▸ **Dataset records**:
•••••

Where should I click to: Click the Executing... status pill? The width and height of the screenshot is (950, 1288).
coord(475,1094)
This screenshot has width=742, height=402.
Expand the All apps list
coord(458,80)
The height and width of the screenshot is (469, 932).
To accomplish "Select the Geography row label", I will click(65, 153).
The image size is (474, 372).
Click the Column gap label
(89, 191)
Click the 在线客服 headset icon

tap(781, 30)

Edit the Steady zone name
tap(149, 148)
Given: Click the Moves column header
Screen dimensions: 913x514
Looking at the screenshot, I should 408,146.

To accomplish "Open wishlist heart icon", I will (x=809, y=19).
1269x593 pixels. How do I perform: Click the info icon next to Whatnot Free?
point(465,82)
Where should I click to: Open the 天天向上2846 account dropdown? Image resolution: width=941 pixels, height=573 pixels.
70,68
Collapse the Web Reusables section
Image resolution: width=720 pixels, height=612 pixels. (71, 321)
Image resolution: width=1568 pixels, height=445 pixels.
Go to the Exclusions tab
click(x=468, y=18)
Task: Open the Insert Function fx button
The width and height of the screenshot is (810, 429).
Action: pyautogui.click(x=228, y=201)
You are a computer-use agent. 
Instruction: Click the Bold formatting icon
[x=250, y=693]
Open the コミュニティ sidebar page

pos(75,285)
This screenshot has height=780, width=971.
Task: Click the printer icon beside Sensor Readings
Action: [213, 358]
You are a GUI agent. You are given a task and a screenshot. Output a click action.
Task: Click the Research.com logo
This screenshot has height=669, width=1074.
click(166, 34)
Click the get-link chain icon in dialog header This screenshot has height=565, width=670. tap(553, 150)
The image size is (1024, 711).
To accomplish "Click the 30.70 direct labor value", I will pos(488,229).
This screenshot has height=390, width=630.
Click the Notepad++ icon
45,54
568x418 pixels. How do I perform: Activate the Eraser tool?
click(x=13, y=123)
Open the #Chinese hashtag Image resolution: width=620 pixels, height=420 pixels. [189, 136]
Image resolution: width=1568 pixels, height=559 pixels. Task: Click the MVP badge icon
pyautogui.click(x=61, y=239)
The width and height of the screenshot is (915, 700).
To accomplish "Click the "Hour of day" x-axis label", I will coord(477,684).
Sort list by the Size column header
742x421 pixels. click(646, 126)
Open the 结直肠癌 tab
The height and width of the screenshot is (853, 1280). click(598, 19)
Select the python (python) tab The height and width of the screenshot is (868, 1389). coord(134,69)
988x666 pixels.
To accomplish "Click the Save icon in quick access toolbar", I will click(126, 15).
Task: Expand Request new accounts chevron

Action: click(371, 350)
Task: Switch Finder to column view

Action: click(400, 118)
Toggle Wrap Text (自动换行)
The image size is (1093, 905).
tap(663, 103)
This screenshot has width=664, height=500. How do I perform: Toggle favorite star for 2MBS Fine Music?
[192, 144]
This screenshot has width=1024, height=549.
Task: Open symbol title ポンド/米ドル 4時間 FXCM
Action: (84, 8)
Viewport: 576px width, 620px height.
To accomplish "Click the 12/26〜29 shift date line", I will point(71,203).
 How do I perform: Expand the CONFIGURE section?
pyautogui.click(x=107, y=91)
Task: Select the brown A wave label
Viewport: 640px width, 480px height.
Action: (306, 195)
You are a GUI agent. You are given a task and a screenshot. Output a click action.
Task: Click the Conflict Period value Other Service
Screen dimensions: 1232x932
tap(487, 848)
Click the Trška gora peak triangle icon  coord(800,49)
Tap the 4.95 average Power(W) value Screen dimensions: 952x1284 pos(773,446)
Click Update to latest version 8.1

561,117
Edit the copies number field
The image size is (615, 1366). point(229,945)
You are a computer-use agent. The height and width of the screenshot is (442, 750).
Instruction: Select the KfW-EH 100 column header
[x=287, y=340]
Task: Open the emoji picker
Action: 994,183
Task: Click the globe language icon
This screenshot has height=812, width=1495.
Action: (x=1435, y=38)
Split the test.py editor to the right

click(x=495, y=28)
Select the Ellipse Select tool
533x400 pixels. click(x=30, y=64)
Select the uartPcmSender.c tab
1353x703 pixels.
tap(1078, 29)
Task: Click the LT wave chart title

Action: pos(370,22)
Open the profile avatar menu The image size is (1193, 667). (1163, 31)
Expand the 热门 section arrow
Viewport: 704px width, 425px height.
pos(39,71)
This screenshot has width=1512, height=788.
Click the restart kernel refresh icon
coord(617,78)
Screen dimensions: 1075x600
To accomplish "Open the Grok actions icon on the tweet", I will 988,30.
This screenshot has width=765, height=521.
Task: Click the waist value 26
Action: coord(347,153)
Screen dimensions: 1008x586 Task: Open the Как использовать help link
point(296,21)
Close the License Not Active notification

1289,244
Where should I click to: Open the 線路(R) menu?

•••••

▸ **What to work on**: In the records above, how many lines hold "agent"? Only the number is wanted.

▸ **Response to this task**: 4